A simple, D.I.Y. method using horticultural vinegar.

About one week.
Quick and environmentally friendly.
Not ideal for large areas. Works best in hot conditions.The effectiveness of this method has been debated.
Purchase horticultural vinegar of a 20 percent concentration from a garden center or online.
Do not apply near plants that you want to keep. Manually remove turf located in close proximity to existing trees and shrubs, taking care not to damage roots when digging.
Saturate the grassy area that you would like to kill with vinegar.
Wait two to four days for your grass to die.
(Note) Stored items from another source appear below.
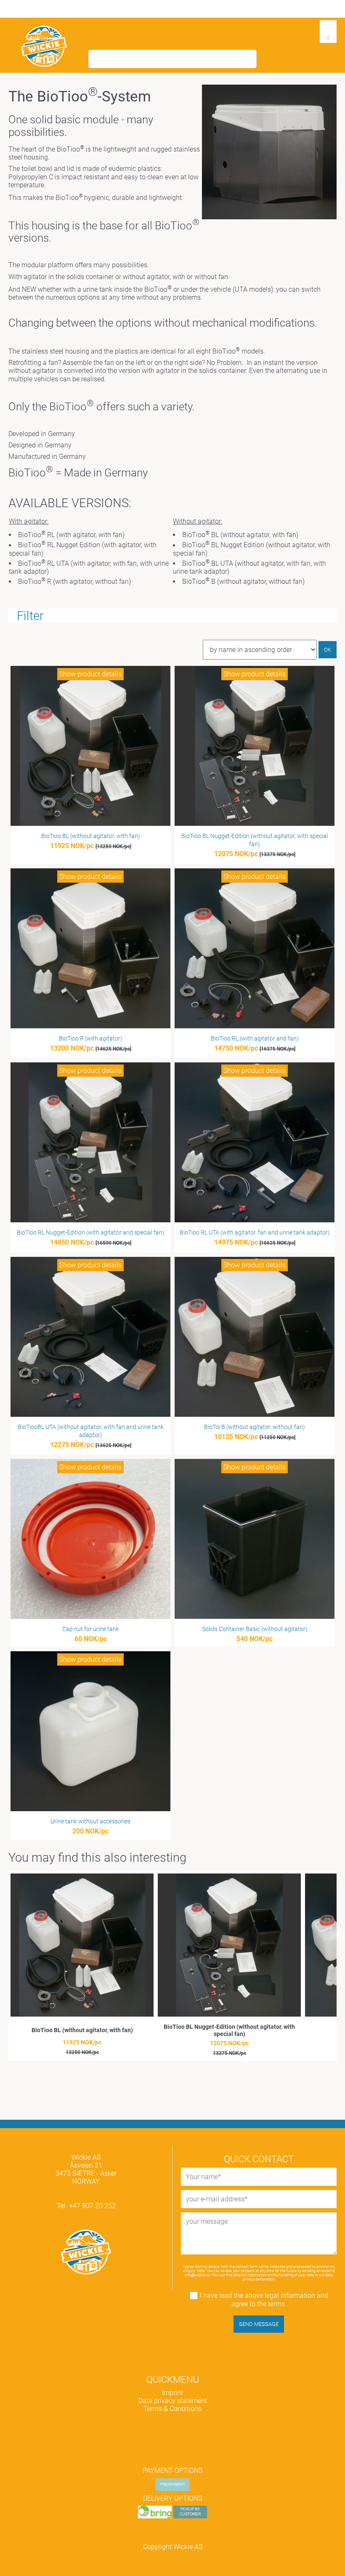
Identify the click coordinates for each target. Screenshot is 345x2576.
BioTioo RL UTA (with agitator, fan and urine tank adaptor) (255, 1232)
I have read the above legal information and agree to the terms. (264, 2299)
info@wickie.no (197, 2275)
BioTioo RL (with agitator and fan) (255, 1038)
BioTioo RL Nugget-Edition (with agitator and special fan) (91, 1232)
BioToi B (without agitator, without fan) (254, 1427)
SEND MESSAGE (259, 2324)
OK (327, 650)
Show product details (90, 674)
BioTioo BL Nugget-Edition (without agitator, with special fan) (229, 2030)
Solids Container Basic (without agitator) (255, 1629)
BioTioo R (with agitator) (90, 1038)
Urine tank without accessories (90, 1821)
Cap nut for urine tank (90, 1629)
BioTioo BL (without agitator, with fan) (90, 836)
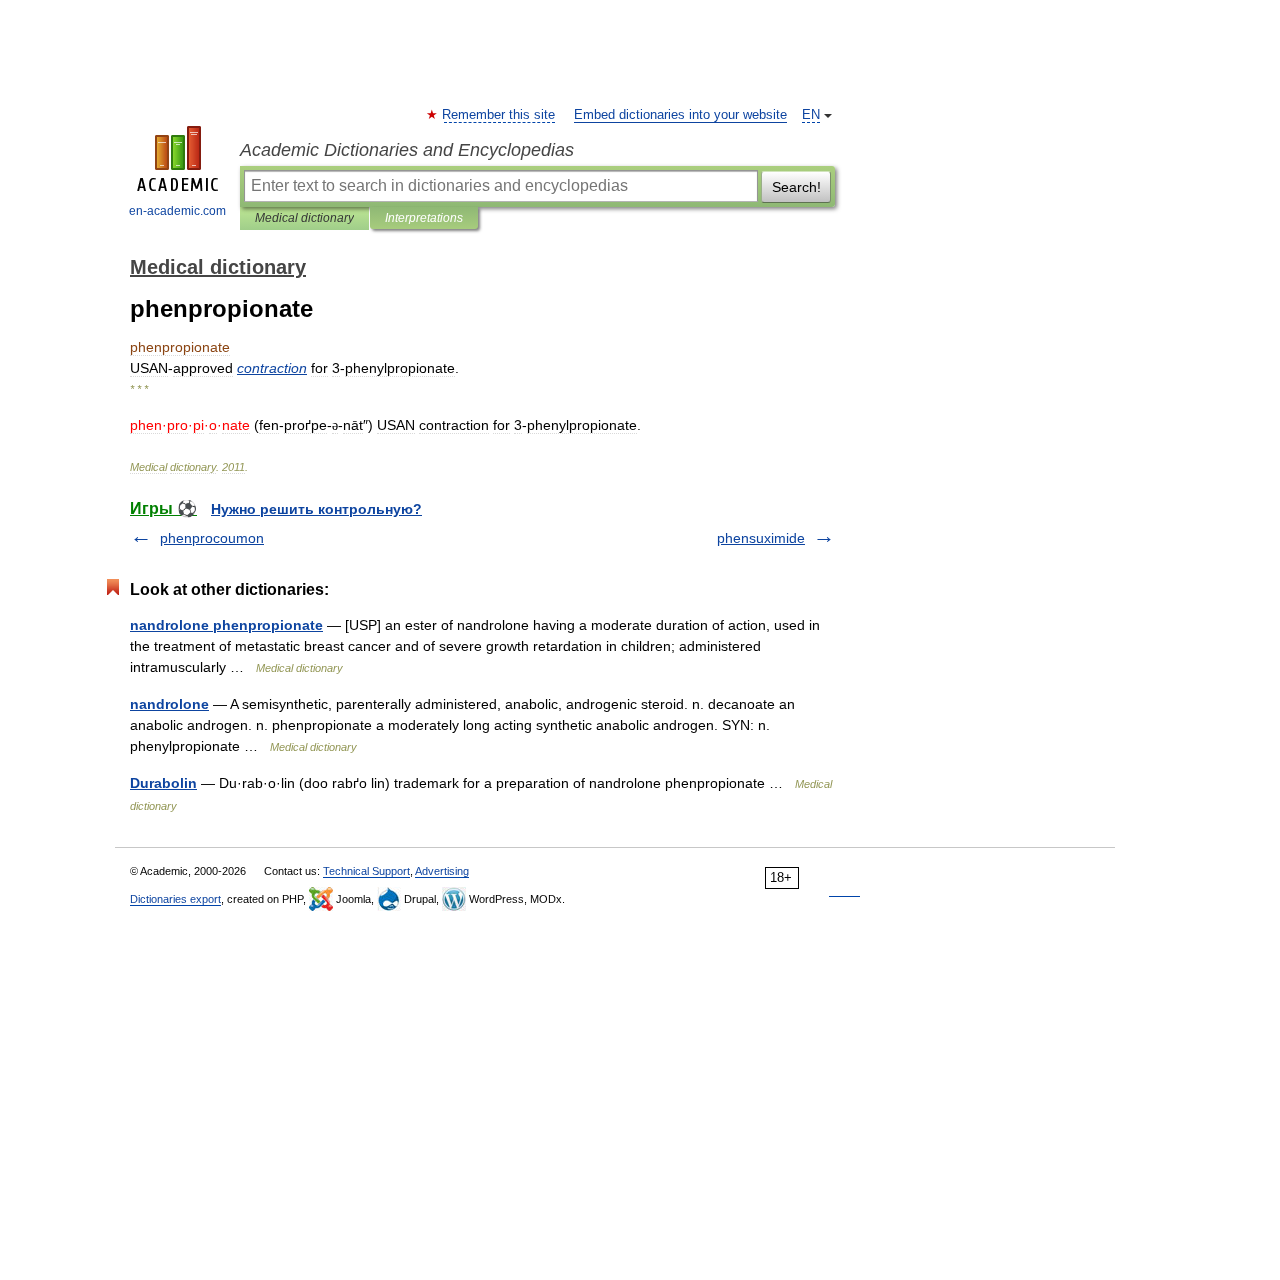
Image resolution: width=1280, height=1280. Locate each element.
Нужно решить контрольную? (316, 509)
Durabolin (163, 783)
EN (811, 115)
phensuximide (761, 538)
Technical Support (366, 871)
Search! (796, 187)
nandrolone (169, 704)
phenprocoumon (212, 538)
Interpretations (424, 218)
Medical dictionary (304, 218)
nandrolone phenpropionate (226, 625)
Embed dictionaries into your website (680, 115)
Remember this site (499, 115)
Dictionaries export (175, 899)
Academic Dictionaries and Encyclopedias (407, 150)
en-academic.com (177, 211)
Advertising (442, 871)
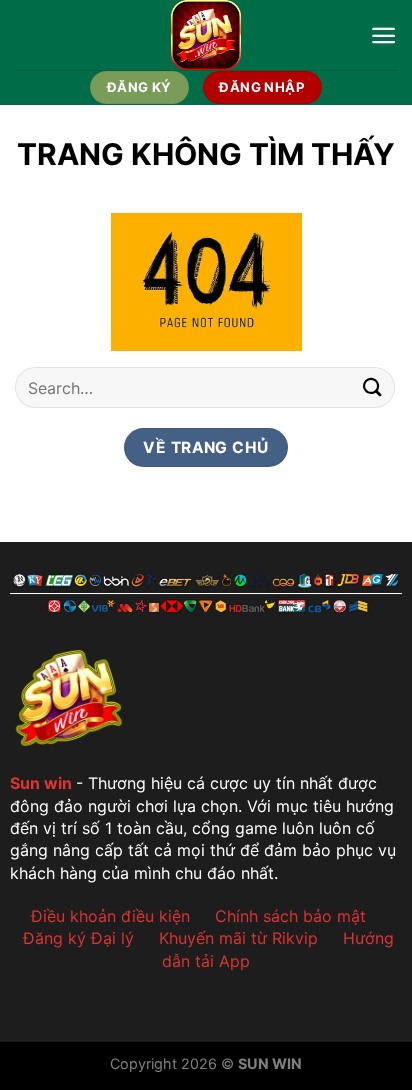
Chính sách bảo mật (290, 916)
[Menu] (383, 35)
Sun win (41, 783)
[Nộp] (373, 387)
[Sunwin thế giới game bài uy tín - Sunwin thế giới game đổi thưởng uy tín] (206, 35)
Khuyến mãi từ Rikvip (238, 938)
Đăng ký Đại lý (78, 938)
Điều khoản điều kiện (110, 916)
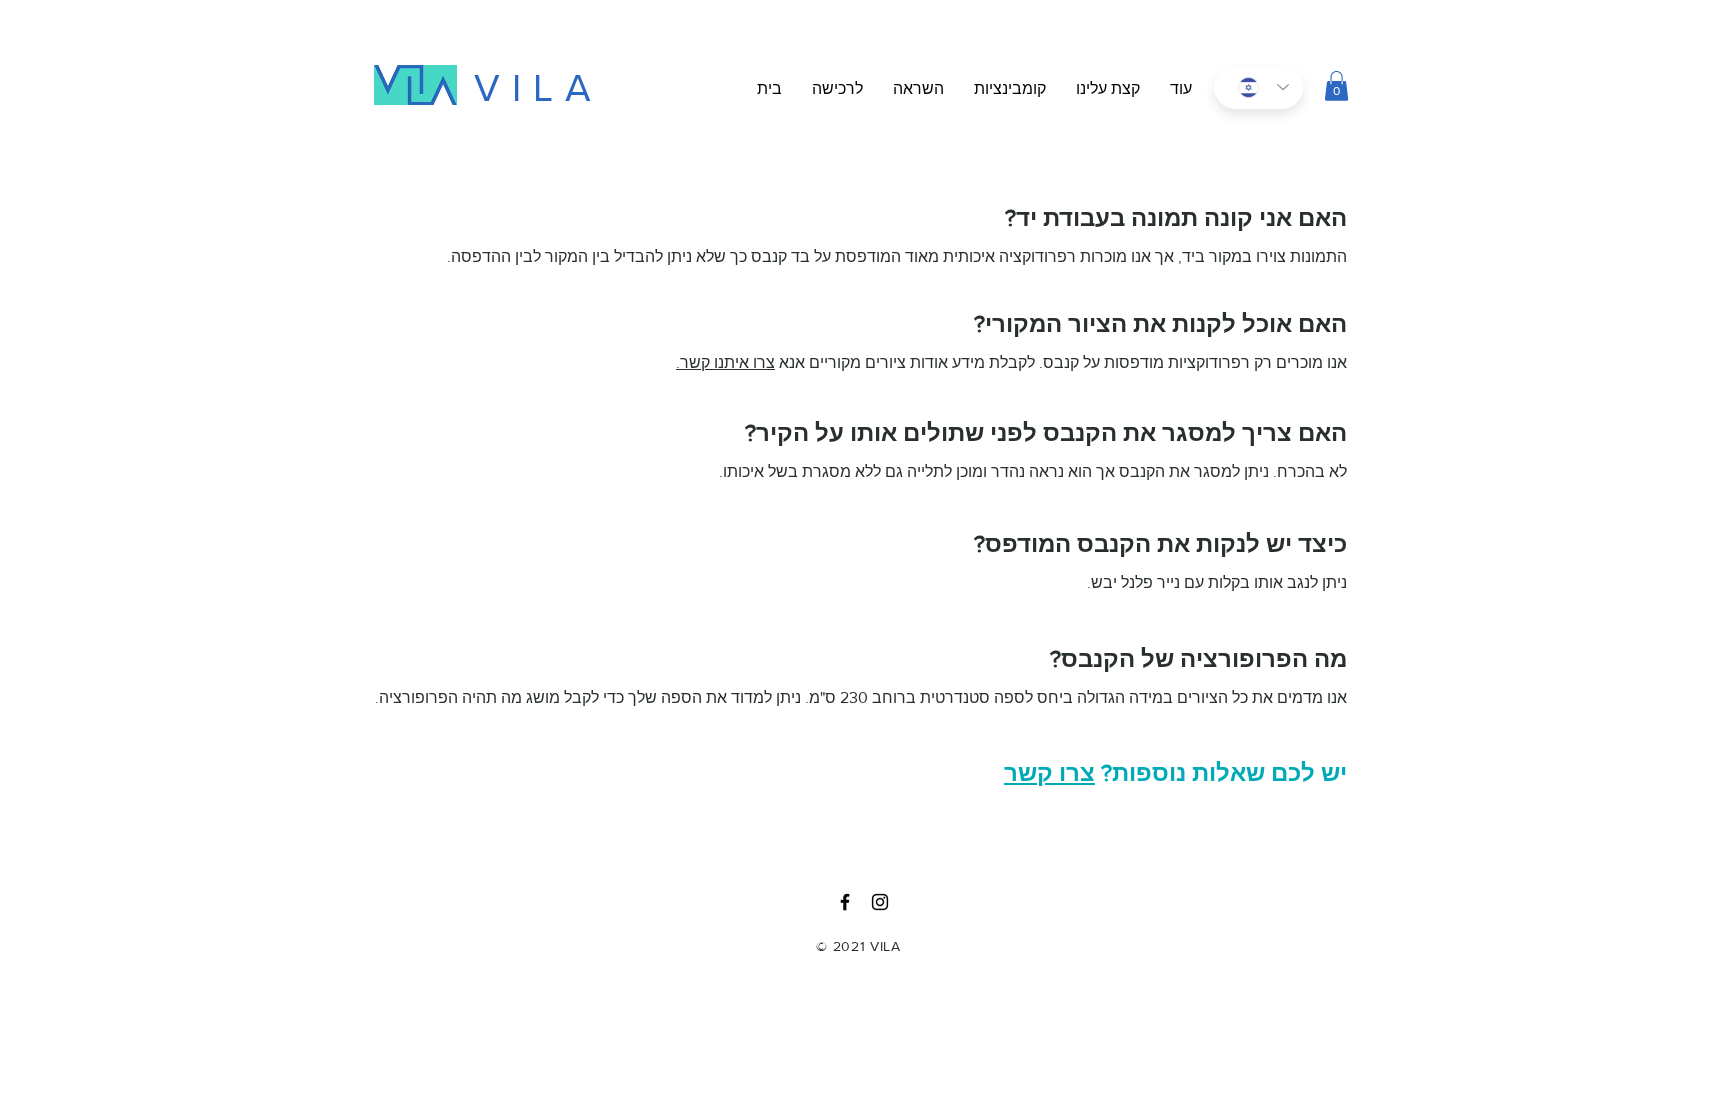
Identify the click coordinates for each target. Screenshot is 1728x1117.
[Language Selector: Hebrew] (1258, 87)
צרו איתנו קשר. (725, 362)
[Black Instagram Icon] (880, 902)
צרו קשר (1049, 772)
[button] (1181, 89)
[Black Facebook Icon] (845, 902)
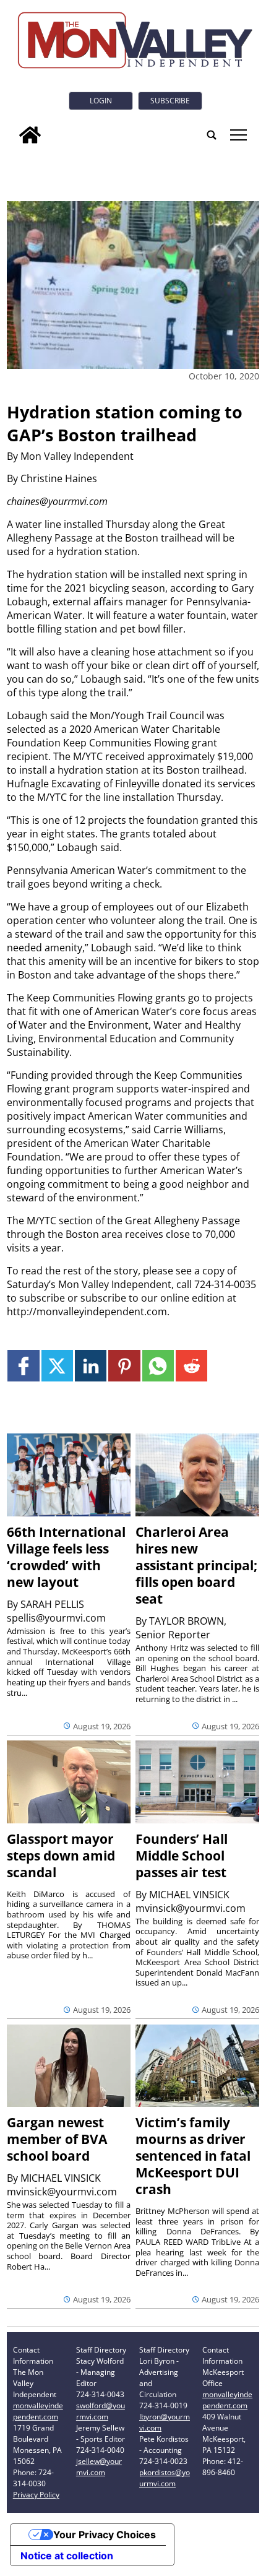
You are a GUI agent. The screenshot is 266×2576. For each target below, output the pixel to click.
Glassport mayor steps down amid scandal (61, 1855)
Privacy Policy (36, 2494)
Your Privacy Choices (104, 2534)
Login (101, 100)
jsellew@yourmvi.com (99, 2467)
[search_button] (211, 135)
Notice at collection (66, 2555)
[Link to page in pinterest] (124, 1365)
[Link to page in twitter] (57, 1365)
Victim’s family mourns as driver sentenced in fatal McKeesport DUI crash (193, 2156)
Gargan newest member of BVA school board (57, 2139)
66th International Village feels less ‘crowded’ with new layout (66, 1557)
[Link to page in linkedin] (90, 1365)
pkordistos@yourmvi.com (164, 2478)
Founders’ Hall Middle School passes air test (181, 1855)
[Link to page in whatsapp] (158, 1365)
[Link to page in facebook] (23, 1365)
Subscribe (170, 100)
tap (238, 135)
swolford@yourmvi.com (100, 2411)
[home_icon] (30, 135)
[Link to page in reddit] (191, 1365)
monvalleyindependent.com (38, 2411)
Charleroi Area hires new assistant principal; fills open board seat (196, 1565)
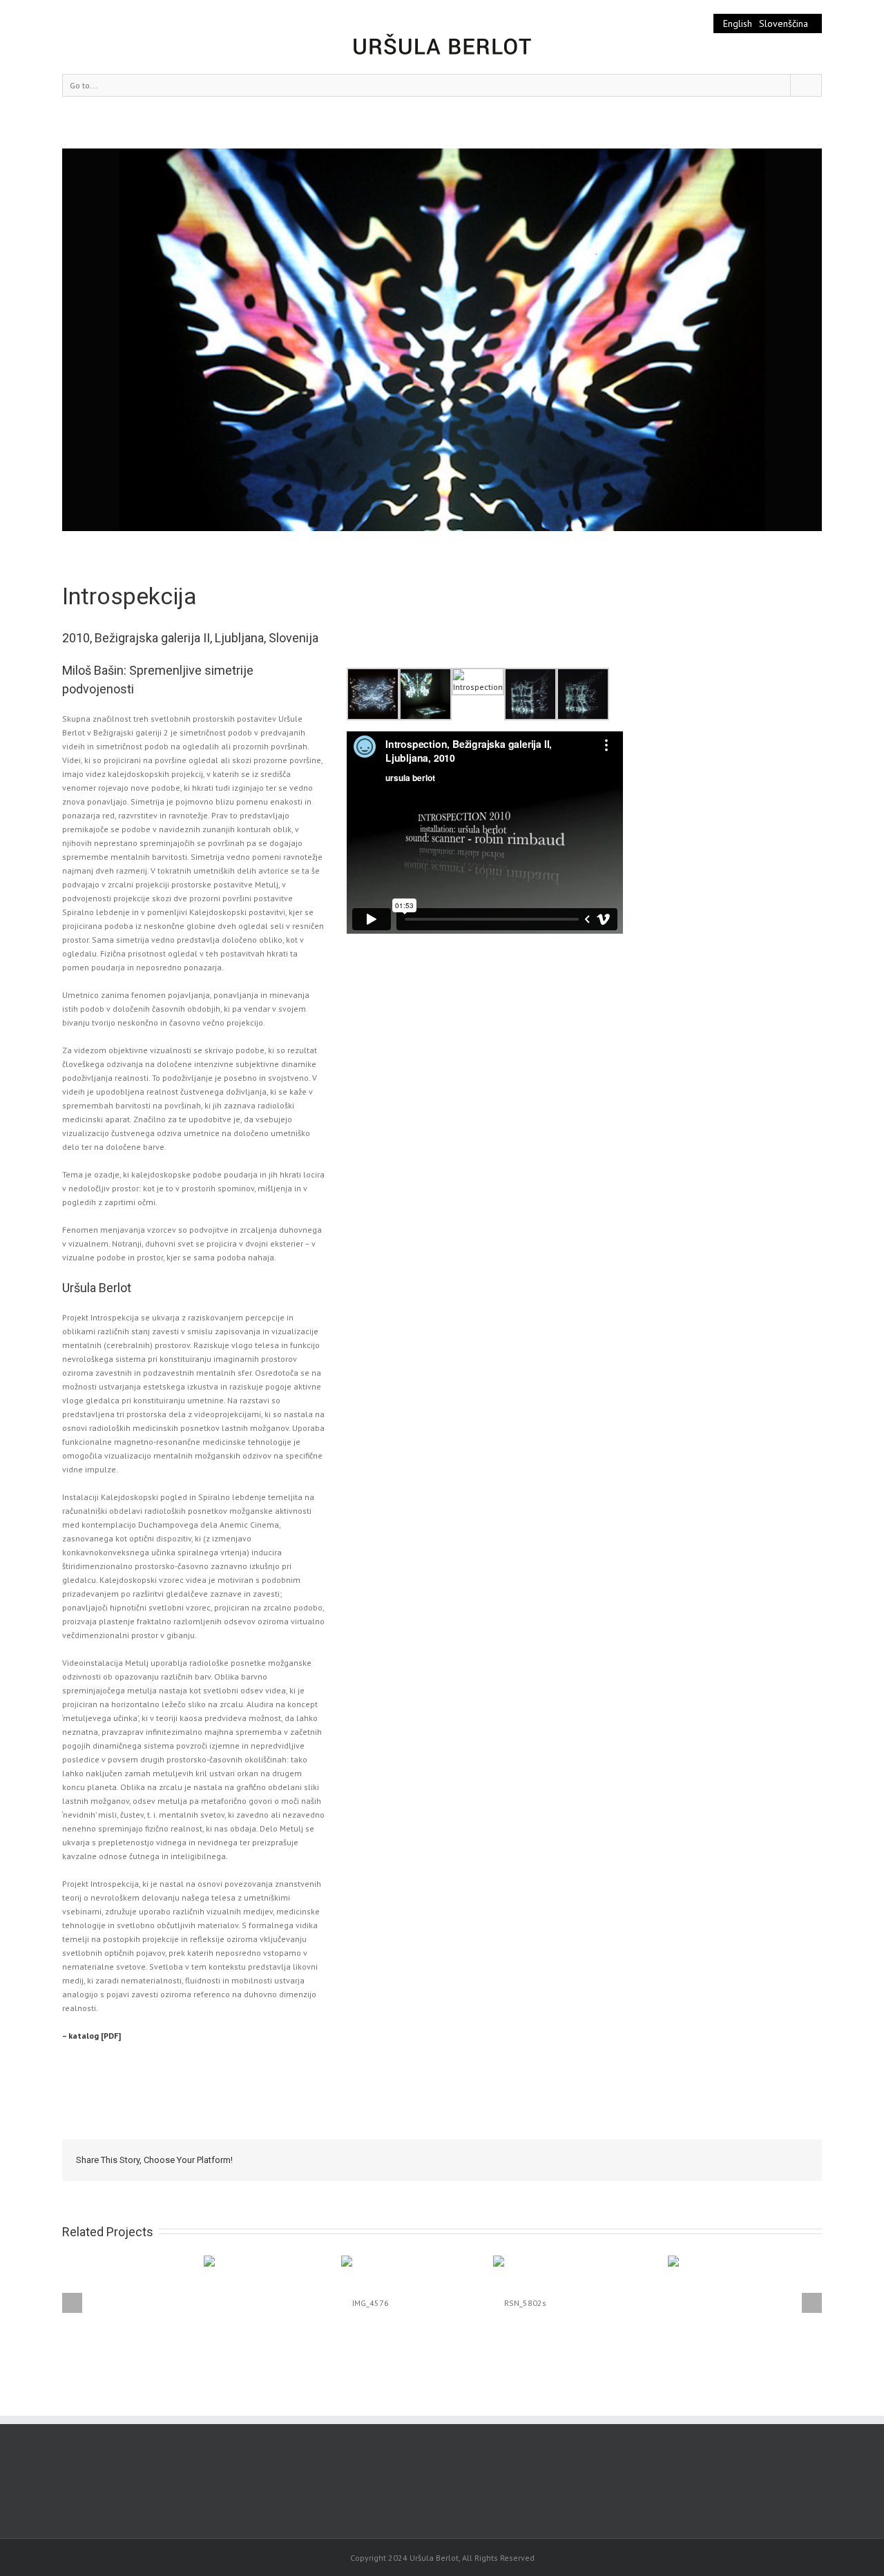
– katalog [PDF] (91, 2035)
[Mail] (790, 2159)
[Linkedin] (724, 2159)
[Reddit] (746, 2159)
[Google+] (702, 2159)
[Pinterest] (657, 2159)
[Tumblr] (679, 2159)
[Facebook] (613, 2159)
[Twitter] (635, 2159)
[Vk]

If it hasn’t, reapply.
Dig it up and prepare your garden for planting.
Rototill dead grass into the soil as deeply as possible, at least six inches.

Glyphosate

This method applies a chemical (Glyphosate-sold as Roundup, Kleenup, Kill Zall, ComPleet) to kill actively-growing grass.

7 - 10 days.
Quick
Careful application to not damage adjoining grass or other nontarget plants, not great for large areas, controversial regarding environment but approved by Colorado State University Extension.
Use a spade to cut a slit between turf you want to save and that to be killed. (Severing underground roots avoids movement of herbicide spray via the roots to turf designated for retention.)
Do not apply near plants that you want to keep. Manually remove turf located in close proximity to existing trees and shrubs, taking care not to damage roots when digging.
Use a low-pressure, coarse-droplet spray with a handheld, cardboard or metal spray shield. Better yet, consider a wick-type applicator available at many garden centers.
Apply only when you are certain it will not rain for at least seven hours.
Wait seven to ten days, then follow the steps for amending your soil prior to planting alternative ground covers, shrubs or flowers.